Check each line of the entries below for the word "next", and copy out the ones that have it.

[Stored data entries]
▼

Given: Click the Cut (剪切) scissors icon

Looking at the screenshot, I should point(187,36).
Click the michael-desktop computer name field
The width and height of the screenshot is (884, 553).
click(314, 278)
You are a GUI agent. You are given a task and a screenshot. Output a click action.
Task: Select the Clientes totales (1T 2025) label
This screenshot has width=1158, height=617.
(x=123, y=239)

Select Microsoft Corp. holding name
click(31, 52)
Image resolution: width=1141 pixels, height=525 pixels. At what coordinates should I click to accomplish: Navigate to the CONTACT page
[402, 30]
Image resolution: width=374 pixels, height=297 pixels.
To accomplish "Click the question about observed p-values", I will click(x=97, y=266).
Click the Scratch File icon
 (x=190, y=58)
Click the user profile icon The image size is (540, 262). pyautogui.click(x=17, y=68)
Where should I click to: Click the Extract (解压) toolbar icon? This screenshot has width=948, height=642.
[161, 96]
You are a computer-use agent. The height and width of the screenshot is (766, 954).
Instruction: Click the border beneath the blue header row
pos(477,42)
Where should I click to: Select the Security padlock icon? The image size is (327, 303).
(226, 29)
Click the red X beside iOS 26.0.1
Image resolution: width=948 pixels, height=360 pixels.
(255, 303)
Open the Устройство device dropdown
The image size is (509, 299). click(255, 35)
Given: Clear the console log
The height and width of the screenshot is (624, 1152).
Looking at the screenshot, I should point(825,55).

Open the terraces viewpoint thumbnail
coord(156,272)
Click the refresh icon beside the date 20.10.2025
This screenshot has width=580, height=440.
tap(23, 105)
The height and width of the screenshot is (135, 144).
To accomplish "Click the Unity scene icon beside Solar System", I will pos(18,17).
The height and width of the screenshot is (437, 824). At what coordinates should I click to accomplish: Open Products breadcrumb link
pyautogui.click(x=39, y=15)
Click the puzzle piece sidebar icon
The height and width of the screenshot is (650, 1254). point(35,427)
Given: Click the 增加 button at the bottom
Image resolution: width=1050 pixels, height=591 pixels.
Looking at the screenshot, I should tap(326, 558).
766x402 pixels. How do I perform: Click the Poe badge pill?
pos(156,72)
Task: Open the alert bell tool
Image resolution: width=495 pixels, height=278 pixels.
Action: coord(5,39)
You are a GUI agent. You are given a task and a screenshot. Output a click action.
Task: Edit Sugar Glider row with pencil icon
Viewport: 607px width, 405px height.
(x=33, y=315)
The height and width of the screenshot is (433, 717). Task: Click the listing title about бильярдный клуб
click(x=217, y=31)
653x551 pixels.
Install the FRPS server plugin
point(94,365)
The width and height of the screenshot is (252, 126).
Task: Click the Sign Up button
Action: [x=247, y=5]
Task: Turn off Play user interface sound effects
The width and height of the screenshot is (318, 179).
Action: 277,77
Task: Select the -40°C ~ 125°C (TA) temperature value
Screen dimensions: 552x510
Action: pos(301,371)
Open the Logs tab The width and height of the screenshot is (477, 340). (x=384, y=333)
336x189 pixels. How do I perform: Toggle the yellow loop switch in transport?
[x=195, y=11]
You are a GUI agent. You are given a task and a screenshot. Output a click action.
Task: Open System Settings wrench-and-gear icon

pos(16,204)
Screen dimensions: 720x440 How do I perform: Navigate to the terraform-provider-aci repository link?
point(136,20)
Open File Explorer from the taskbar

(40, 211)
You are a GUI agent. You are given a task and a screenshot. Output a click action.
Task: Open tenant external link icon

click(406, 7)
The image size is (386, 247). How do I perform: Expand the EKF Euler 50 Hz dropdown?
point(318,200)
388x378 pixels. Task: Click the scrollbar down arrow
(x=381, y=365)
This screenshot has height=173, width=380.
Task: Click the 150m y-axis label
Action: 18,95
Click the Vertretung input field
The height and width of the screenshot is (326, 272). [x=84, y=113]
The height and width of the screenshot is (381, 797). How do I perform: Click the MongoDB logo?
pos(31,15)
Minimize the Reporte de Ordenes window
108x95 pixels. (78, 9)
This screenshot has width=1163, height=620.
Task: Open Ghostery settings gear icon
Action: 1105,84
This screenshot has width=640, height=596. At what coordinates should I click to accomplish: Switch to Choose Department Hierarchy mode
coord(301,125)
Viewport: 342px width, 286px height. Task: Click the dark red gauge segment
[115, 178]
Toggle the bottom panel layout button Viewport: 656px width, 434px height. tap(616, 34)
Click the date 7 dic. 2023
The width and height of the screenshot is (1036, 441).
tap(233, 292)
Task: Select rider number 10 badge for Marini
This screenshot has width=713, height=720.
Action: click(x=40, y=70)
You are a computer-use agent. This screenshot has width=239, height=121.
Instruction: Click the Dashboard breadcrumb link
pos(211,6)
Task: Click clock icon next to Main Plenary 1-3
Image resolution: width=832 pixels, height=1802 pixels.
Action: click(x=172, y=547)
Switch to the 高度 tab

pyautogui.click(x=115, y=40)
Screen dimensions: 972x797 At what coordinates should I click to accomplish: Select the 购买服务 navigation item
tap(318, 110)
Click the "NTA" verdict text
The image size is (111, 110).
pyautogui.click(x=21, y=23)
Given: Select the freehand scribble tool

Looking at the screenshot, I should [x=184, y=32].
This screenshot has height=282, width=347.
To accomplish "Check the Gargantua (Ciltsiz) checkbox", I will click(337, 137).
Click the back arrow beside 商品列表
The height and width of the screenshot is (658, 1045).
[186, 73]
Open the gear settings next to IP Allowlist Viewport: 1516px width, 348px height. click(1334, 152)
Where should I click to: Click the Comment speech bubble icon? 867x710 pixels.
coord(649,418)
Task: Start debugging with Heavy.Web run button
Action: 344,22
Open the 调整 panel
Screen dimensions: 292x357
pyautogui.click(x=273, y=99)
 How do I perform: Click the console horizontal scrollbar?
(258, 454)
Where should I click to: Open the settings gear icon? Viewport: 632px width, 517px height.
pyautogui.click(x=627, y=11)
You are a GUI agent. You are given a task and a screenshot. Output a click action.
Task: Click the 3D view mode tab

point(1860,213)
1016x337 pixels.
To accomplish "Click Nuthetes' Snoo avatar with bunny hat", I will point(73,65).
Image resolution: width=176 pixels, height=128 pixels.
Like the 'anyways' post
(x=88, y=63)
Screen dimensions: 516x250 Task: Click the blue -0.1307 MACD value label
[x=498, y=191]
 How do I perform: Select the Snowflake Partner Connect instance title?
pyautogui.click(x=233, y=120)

▲

• Solution for this problem:
Task: Click clock icon next to Main Plenary 1-3
Open the gear settings next to IP Allowlist Viewport: 1516px width, 348px height. click(1334, 152)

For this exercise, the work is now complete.